Tasks to perform
1/ Answer these from the XML variable post, each on its own line:
(a) What is the value of maxWorkers?
(b) What text is given for the state?
(c) Which wait type comes first in the byDuration list?
2/ Sum up the XML variable post in two sentences.
3/ Carry on the XML variable post from where it stops.

Provided text
[BEGIN]

I then did a DECLARE @QueryProcessingXML XML; SELECT @QueryProcessingXML= '
...and then my blob of XML data, and what I put in my half-quotes was this:

<event name="sp_server_diagnostics_component_result" package="sqlserver" timestamp="2015-10-04T21:11:43.193Z">
  <data name="component">
    <value>2</value>
    <text>QUERY_PROCESSING</text>
  </data>
  <data name="state">
    <value>1</value>
    <text>CLEAN</text>
  </data>
  <data name="data">
    <value>
      <queryProcessing maxWorkers="544" workersCreated="57" workersIdle="17" tasksCompletedWithinInterval="1537" pendingTasks="0" oldestPendingTaskWaitingTime="0" hasUnresolvableDeadlockOccurred="0" hasDeadlockedSchedulersOccurred="0" trackingNonYieldingScheduler="0x0">
        <topWaits>
          <nonPreemptive>
            <byCount>
              <wait waitType="HADR_FILESTREAM_IOMGR_IOCOMPLETION" waits="287139" averageWaitTime="825" maxWaitTime="89175239" />
              <wait waitType="IO_COMPLETION" waits="17158" averageWaitTime="3" maxWaitTime="1605" />
              <wait waitType="WRITE_COMPLETION" waits="16468" averageWaitTime="0" maxWaitTime="12" />
              <wait waitType="THREADPOOL" waits="5068" averageWaitTime="0" maxWaitTime="41" />
              <wait waitType="CLR_AUTO_EVENT" waits="3192" averageWaitTime="148586" maxWaitTime="89227233" />
              <wait waitType="QDS_PERSIST_TASK_MAIN_LOOP_SLEEP" waits="2454" averageWaitTime="96626" maxWaitTime="89232595" />
              <wait waitType="PAGEIOLATCH_SH" waits="946" averageWaitTime="99" maxWaitTime="5705" />
              <wait waitType="PAGEIOLATCH_EX" waits="464" averageWaitTime="6" maxWaitTime="21" />
              <wait waitType="CMEMTHREAD" waits="272" averageWaitTime="0" maxWaitTime="2" />
              <wait waitType="CLR_MANUAL_EVENT" waits="222" averageWaitTime="9" maxWaitTime="115" />
            </byCount>
            <byDuration>
              <wait waitType="CLR_AUTO_EVENT" waits="3192" averageWaitTime="148586" maxWaitTime="89227233" />
              <wait waitType="HADR_FILESTREAM_IOMGR_IOCOMPLETION" waits="287139" averageWaitTime="825" maxWaitTime="89175239" />
              <wait waitType="QDS_PERSIST_TASK_MAIN_LOOP_SLEEP" waits="2454" averageWaitTime="96626" maxWaitTime="89232595" />
              <wait waitType="LCK_M_S" waits="26" averageWaitTime="4808" maxWaitTime="11197" />
              <wait waitType="PAGEIOLATCH_SH" waits="946" averageWaitTime="99" maxWaitTime="5705" />
              <wait waitType="IO_COMPLETION" waits="17158" averageWaitTime="3" maxWaitTime="1605" />
              <wait waitType="FFT_RECOVERY" waits="30" averageWaitTime="929" maxWaitTime="2329" />
              <wait waitType="FT_IFTSHC_MUTEX" waits="9" averageWaitTime="2273" maxWaitTime="17228" />
              <wait waitType="SLEEP_DBSTARTUP" waits="153" averageWaitTime="100" maxWaitTime="112" />
              <wait waitType="PWAIT_ALL_COMPONENTS_INITIALIZED" waits="3" averageWaitTime="2316" maxWaitTime="2326" />
            </byDuration>
          </nonPreemptive>
          <preemptive>LHW:Preemptive waits deleted for space - but they normally list both count/duration as well</preemptive>
        </topWaits>
        <cpuIntensiveRequests />
        <pendingTasks />
        <blockingTasks />
      </queryProcessing>
    </value>
  </data>
</event>' -- that's my closing half-quote from above!

[END]

Provided material
[BEGIN]

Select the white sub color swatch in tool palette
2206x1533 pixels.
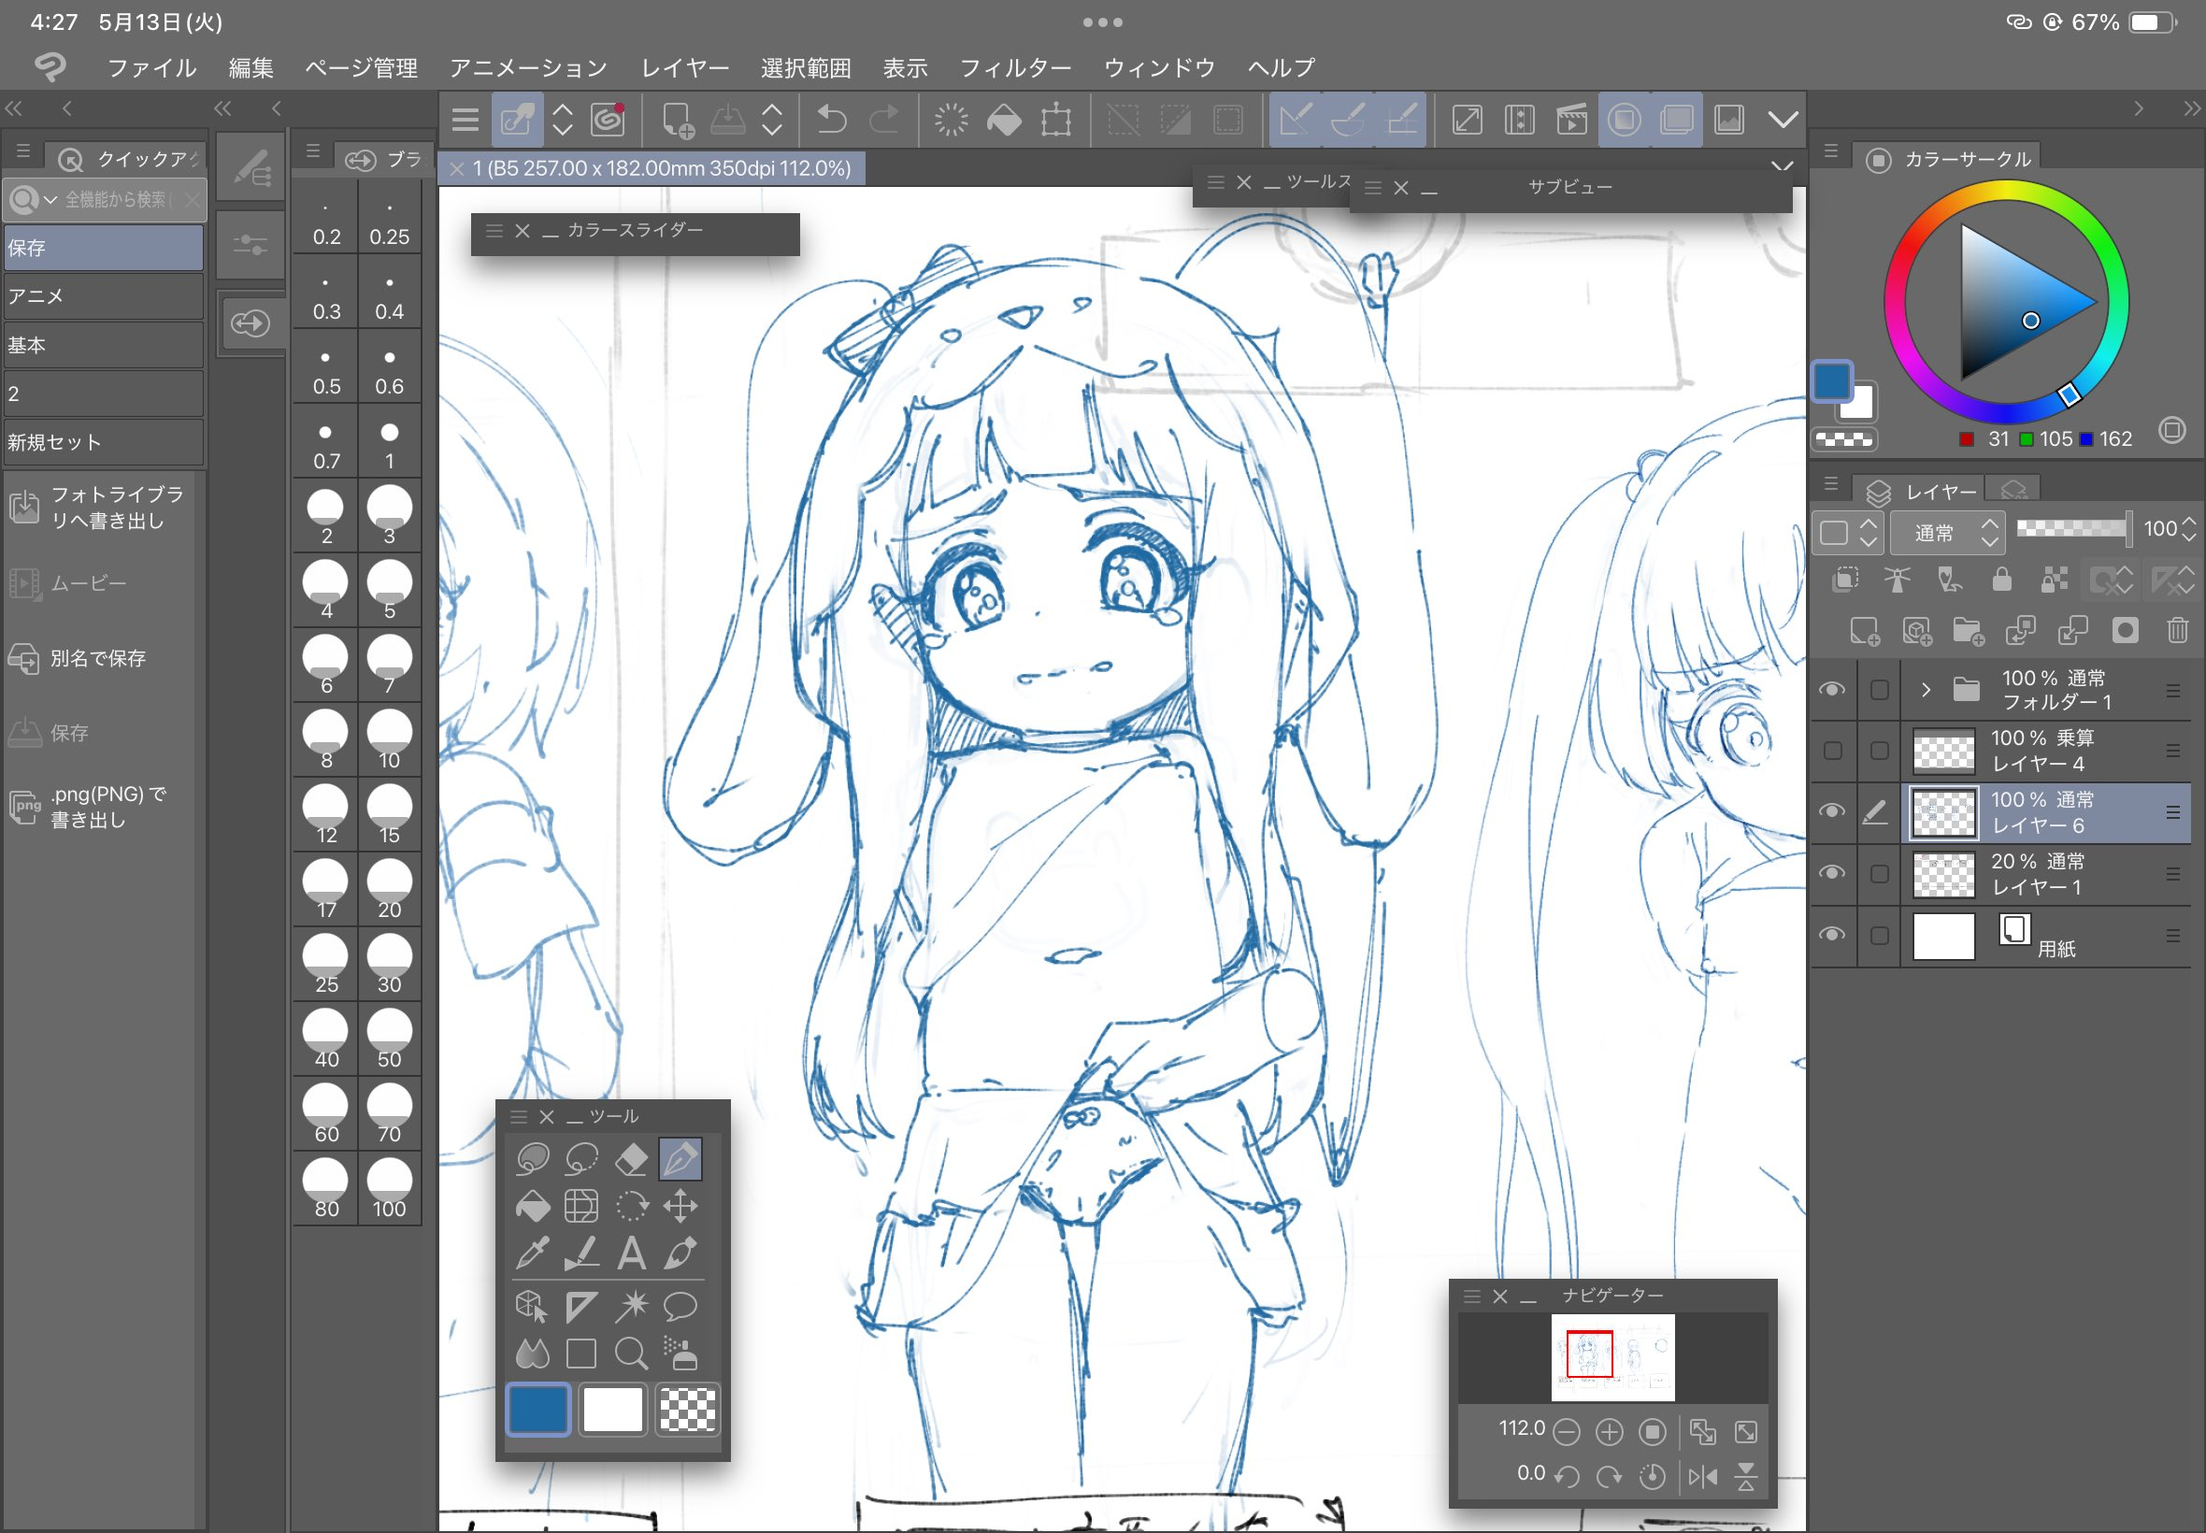click(613, 1410)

[END]

The replies
1/
(a) 544
(b) CLEAN
(c) CLR_AUTO_EVENT

2/ The writer declares an XML variable named @QueryProcessingXML and assigns it a blob of XML data placed between half-quotes. That XML is an sp_server_diagnostics_component_result event for the QUERY_PROCESSING component in a CLEAN state, listing worker counts and the top non-preemptive waits by count and by duration, with the preemptive waits deleted for space.

3/
Pictures, and a scrollbox - I've never done either of these before, and I just know this post is going to look awful. Give me a mysterious performance issue any day of the week over trying to make a nice looking blog entry.

If I just wanted to know a single fact - e.g.: do I have a lot of threadpool waits by duration? Any signs of IO issues? - this would be fine. But the odds are, I want to do some more in-depth analysis. Do I see my top waits by count or duration changing? How many workers do I have, with how many idle, over time? How often do we have blocking tasks included in this report?

For this, we will use a few methods that SQL Server has built in.

Time for a quick vocabulary lesson: "Methods" is a term from object oriented programming. It's really just a name for a function, but a function that does something. The goal of OOP is to have your object do things (or have things done to them). Well, how do you do things to an object in a consistent way? You have a set of steps - a method, if you will - of doing the same thing to different objects. And voila! we have a name for this particular type of function. So, a method's just a function, but usually one attached to an object. In this case, we might have a method like @QueryProcessingXML.SomeMethod() - and that's the key difference between a method and a function. A method is written x.f(), whereas we normally think of a function as being f(x) - because in OOP, x, the object, is what matters.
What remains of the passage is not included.